## [Task item]
This task calls for every line of the material to be output verbatim.

## [Source data]
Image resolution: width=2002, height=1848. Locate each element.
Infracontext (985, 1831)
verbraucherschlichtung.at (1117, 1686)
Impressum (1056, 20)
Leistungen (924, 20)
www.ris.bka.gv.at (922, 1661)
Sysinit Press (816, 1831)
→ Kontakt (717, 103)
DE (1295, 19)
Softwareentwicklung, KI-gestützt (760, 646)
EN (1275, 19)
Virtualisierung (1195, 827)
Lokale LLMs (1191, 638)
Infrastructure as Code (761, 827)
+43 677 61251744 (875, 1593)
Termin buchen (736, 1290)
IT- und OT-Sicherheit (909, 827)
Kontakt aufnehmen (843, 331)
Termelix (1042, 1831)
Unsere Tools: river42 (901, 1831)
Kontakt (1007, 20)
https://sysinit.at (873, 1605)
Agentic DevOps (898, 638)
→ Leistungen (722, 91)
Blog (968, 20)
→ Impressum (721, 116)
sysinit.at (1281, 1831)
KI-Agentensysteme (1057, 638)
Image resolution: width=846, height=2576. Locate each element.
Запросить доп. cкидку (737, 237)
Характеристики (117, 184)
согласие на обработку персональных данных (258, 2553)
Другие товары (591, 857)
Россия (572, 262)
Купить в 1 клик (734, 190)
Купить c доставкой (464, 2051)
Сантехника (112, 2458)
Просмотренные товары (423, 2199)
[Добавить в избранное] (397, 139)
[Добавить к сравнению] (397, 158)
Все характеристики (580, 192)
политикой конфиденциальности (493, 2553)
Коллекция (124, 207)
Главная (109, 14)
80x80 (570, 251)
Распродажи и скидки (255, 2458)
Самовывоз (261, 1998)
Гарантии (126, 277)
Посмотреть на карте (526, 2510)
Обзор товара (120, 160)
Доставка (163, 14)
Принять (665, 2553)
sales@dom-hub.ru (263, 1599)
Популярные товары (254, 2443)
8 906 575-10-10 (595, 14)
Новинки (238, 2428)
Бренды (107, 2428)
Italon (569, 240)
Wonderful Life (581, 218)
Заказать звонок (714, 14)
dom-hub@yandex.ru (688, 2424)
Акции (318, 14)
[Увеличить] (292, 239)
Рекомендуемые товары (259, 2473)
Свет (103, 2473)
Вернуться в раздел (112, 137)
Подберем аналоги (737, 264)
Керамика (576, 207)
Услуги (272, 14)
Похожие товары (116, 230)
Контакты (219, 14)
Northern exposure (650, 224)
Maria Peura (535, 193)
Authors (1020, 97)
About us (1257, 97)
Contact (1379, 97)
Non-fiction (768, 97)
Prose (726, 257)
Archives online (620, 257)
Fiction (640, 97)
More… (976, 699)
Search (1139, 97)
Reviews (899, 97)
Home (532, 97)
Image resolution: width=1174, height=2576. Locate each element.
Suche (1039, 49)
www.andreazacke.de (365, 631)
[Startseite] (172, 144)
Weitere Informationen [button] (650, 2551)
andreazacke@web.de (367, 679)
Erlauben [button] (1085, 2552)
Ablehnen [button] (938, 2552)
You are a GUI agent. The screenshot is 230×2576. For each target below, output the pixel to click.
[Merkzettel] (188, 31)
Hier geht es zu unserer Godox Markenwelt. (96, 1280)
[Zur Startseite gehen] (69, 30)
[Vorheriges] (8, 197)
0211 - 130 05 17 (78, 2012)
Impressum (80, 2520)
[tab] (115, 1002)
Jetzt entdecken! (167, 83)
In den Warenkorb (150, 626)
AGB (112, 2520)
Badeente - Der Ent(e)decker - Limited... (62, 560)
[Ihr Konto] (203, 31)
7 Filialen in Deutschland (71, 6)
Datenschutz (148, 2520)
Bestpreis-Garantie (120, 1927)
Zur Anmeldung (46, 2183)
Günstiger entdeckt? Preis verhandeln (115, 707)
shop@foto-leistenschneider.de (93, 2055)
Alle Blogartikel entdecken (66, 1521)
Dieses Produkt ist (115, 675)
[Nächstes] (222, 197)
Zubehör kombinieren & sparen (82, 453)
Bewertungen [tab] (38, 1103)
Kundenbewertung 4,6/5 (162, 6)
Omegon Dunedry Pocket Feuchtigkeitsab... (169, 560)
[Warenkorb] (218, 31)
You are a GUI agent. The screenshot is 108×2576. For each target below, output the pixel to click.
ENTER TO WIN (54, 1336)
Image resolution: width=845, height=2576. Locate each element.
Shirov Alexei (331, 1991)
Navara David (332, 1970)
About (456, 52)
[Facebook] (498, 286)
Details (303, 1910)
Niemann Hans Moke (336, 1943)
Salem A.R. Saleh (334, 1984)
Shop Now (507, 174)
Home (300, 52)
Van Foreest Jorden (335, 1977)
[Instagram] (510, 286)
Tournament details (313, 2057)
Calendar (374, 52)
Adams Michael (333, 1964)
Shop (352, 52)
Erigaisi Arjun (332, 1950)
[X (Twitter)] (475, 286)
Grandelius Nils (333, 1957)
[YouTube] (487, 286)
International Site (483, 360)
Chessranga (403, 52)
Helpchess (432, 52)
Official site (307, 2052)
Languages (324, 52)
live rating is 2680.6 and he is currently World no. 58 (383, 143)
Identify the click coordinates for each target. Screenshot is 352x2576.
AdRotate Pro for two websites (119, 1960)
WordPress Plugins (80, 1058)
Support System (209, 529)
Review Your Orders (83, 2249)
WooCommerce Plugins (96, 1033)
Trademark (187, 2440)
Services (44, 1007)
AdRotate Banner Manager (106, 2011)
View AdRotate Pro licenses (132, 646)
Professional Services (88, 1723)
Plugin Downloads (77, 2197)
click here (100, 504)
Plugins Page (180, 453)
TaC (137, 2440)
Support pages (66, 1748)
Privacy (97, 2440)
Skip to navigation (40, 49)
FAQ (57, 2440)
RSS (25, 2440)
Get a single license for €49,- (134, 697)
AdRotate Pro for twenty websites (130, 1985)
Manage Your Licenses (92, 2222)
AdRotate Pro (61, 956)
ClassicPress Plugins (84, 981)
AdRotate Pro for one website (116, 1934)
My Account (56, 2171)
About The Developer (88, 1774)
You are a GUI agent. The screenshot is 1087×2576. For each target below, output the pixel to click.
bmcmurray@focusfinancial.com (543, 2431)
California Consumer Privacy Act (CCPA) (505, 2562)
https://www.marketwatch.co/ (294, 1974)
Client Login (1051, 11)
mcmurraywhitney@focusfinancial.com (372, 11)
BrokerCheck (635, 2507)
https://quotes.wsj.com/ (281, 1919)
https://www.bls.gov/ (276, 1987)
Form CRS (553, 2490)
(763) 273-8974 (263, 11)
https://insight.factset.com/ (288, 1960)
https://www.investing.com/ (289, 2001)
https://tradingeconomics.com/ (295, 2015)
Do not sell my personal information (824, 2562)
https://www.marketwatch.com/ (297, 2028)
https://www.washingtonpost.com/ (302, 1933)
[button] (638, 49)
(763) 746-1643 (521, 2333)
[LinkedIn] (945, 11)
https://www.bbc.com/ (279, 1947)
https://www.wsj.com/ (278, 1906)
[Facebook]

## [Answer space]
Image resolution: width=2002, height=1848. Locate each element.
Infracontext (985, 1831)
verbraucherschlichtung.at (1117, 1686)
Impressum (1056, 20)
Leistungen (924, 20)
www.ris.bka.gv.at (922, 1661)
Sysinit Press (816, 1831)
→ Kontakt (717, 103)
DE (1295, 19)
Softwareentwicklung, KI-gestützt (760, 646)
EN (1275, 19)
Virtualisierung (1195, 827)
Lokale LLMs (1191, 638)
Infrastructure as Code (761, 827)
+43 677 61251744 (875, 1593)
Termin buchen (736, 1290)
IT- und OT-Sicherheit (909, 827)
Kontakt aufnehmen (843, 331)
Termelix (1042, 1831)
Unsere Tools: river42 (901, 1831)
Kontakt (1007, 20)
https://sysinit.at (873, 1605)
Agentic DevOps (898, 638)
→ Leistungen (722, 91)
Blog (968, 20)
→ Impressum (721, 116)
sysinit.at (1281, 1831)
KI-Agentensysteme (1057, 638)
Image resolution: width=846, height=2576. Locate each element.
Запросить доп. cкидку (737, 237)
Характеристики (117, 184)
согласие на обработку персональных данных (258, 2553)
Другие товары (591, 857)
Россия (572, 262)
Купить в 1 клик (734, 190)
Купить c доставкой (464, 2051)
Сантехника (112, 2458)
Просмотренные товары (423, 2199)
[Добавить в избранное] (397, 139)
[Добавить к сравнению] (397, 158)
Все характеристики (580, 192)
политикой конфиденциальности (493, 2553)
Коллекция (124, 207)
Главная (109, 14)
80x80 (570, 251)
Распродажи и скидки (255, 2458)
Самовывоз (261, 1998)
Гарантии (126, 277)
Посмотреть на карте (526, 2510)
Обзор товара (120, 160)
Доставка (163, 14)
Принять (665, 2553)
sales@dom-hub.ru (263, 1599)
Популярные товары (254, 2443)
8 906 575-10-10 (595, 14)
Новинки (238, 2428)
Бренды (107, 2428)
Italon (569, 240)
Wonderful Life (581, 218)
Заказать звонок (714, 14)
dom-hub@yandex.ru (688, 2424)
Акции (318, 14)
[Увеличить] (292, 239)
Рекомендуемые товары (259, 2473)
Свет (103, 2473)
Вернуться в раздел (112, 137)
Подберем аналоги (737, 264)
Керамика (576, 207)
Услуги (272, 14)
Похожие товары (116, 230)
Контакты (219, 14)
Northern exposure (650, 224)
Maria Peura (535, 193)
Authors (1020, 97)
About us (1257, 97)
Contact (1379, 97)
Non-fiction (768, 97)
Prose (726, 257)
Archives online (620, 257)
Fiction (640, 97)
More… (976, 699)
Search (1139, 97)
Reviews (899, 97)
Home (532, 97)
Image resolution: width=1174, height=2576. Locate each element.
Suche (1039, 49)
www.andreazacke.de (365, 631)
[Startseite] (172, 144)
Weitere Informationen [button] (650, 2551)
andreazacke@web.de (367, 679)
Erlauben [button] (1085, 2552)
Ablehnen [button] (938, 2552)
You are a GUI agent. The screenshot is 230×2576. For each target below, output the pixel to click.
[Merkzettel] (188, 31)
Hier geht es zu unserer Godox Markenwelt. (96, 1280)
[Zur Startseite gehen] (69, 30)
[Vorheriges] (8, 197)
0211 - 130 05 17 (78, 2012)
Impressum (80, 2520)
[tab] (115, 1002)
Jetzt entdecken! (167, 83)
In den Warenkorb (150, 626)
AGB (112, 2520)
Badeente - Der Ent(e)decker - Limited... (62, 560)
[Ihr Konto] (203, 31)
7 Filialen in Deutschland (71, 6)
Datenschutz (148, 2520)
Bestpreis-Garantie (120, 1927)
Zur Anmeldung (46, 2183)
Günstiger entdeckt? Preis verhandeln (115, 707)
shop@foto-leistenschneider.de (93, 2055)
Alle Blogartikel entdecken (66, 1521)
Dieses Produkt ist (115, 675)
[Nächstes] (222, 197)
Zubehör kombinieren & sparen (82, 453)
Bewertungen [tab] (38, 1103)
Kundenbewertung 4,6/5 (162, 6)
Omegon Dunedry Pocket Feuchtigkeitsab... (169, 560)
[Warenkorb] (218, 31)
You are a GUI agent. The screenshot is 108×2576. For each target below, output the pixel to click.
ENTER TO WIN (54, 1336)
Image resolution: width=845, height=2576. Locate each element.
Shirov Alexei (331, 1991)
Navara David (332, 1970)
About (456, 52)
[Facebook] (498, 286)
Details (303, 1910)
Niemann Hans Moke (336, 1943)
Salem A.R. Saleh (334, 1984)
Shop Now (507, 174)
Home (300, 52)
Van Foreest Jorden (335, 1977)
[Instagram] (510, 286)
Tournament details (313, 2057)
Calendar (374, 52)
Adams Michael (333, 1964)
Shop (352, 52)
Erigaisi Arjun (332, 1950)
[X (Twitter)] (475, 286)
Grandelius Nils (333, 1957)
[YouTube] (487, 286)
International Site (483, 360)
Chessranga (403, 52)
Helpchess (432, 52)
Official site (307, 2052)
Languages (324, 52)
live rating is 2680.6 and he is currently World no. 58 (383, 143)
Identify the click coordinates for each target. Screenshot is 352x2576.
AdRotate Pro for two websites (119, 1960)
WordPress Plugins (80, 1058)
Support System (209, 529)
Review Your Orders (83, 2249)
WooCommerce Plugins (96, 1033)
Trademark (187, 2440)
Services (44, 1007)
AdRotate Banner Manager (106, 2011)
View AdRotate Pro licenses (132, 646)
Professional Services (88, 1723)
Plugin Downloads (77, 2197)
click here (100, 504)
Plugins Page (180, 453)
TaC (137, 2440)
Support pages (66, 1748)
Privacy (97, 2440)
Skip to navigation (40, 49)
FAQ (57, 2440)
RSS (25, 2440)
Get a single license for €49,- (134, 697)
AdRotate Pro for twenty websites (130, 1985)
Manage Your Licenses (92, 2222)
AdRotate Pro (61, 956)
ClassicPress Plugins (84, 981)
AdRotate Pro for one website (116, 1934)
My Account (56, 2171)
About The Developer (88, 1774)
You are a GUI agent. The screenshot is 1087×2576. For each target below, output the pixel to click.
bmcmurray@focusfinancial.com (543, 2431)
California Consumer Privacy Act (CCPA) (505, 2562)
https://www.marketwatch.co/ (294, 1974)
Client Login (1051, 11)
mcmurraywhitney@focusfinancial.com (372, 11)
BrokerCheck (635, 2507)
https://quotes.wsj.com/ (281, 1919)
https://www.bls.gov/ (276, 1987)
Form CRS (553, 2490)
(763) 273-8974 (263, 11)
https://insight.factset.com/ (288, 1960)
https://www.investing.com/ (289, 2001)
https://tradingeconomics.com/ (295, 2015)
Do not sell my personal information (824, 2562)
https://www.marketwatch.com/ (297, 2028)
https://www.washingtonpost.com/ (302, 1933)
[button] (638, 49)
(763) 746-1643 (521, 2333)
[LinkedIn] (945, 11)
https://www.bbc.com/ (279, 1947)
https://www.wsj.com/ (278, 1906)
[Facebook]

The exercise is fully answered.